Investigation opens in France into police beating of women in headscarves
PARIS (AA) – France’s General Inspectorate for the National Police in the public prosecutor’s office in Nanterre on Wednesday opened an investigation into the beating of two women wearing headscarves by three officers in the town of Asnieres on April 14, according to French news outlet Le Figaro.
An initial complaint was filed by the women’s lawyer Nabil Boudi on April 21, with a first probe opened on April 28 for “violence by public authority.”
The women, aged 23 and 24, claimed in their complaint that the officers slapped them with no reason while they were crossing the Clichy Bridge in the town of Asnieres, which lies in the Normandy region in northern France.
They detailed that a patrol car had flashed its lights at them as they made their way across a pedestrian crosswalk, and the car then stopped suddenly in the middle of the lane in front of them.
The women said the officers got out of their vehicle with two of them slapping one of the women several times in the back and chest, and calling her “a dirty whore.” That woman also lost consciousness from the brutality she suffered.
One of the officers attempted to rip off the headscarf that one of the women was wearing. Videos of the event have circulated on social media.

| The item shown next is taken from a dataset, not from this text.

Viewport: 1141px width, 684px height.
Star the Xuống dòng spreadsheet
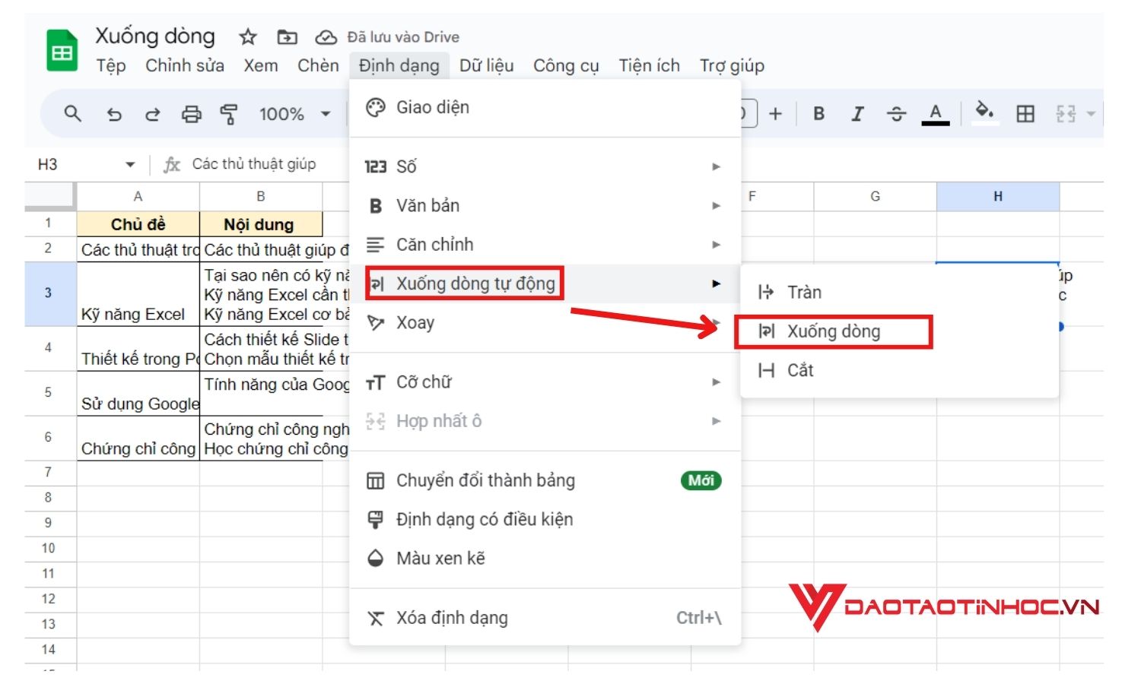[x=247, y=35]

Boudi, the women’s attorney, said in a tweet on Wednesday that he “welcomes the speed with which the prosecution took up this complaint” but “regrets that the racist and Islamophobic character was not retained.”
For their part, the police officers involved filed their own complaint on April 16 claiming “rebellion in a meeting” and “violence against persons holding public authority.”
A tweet sent out from their headquarters further detailed that they had “activated the sound and light warning devices to control an offending vehicle. Despite the emergency, two women crossed the road, outraged the police and evaded control in the middle of a crowd that intervened.”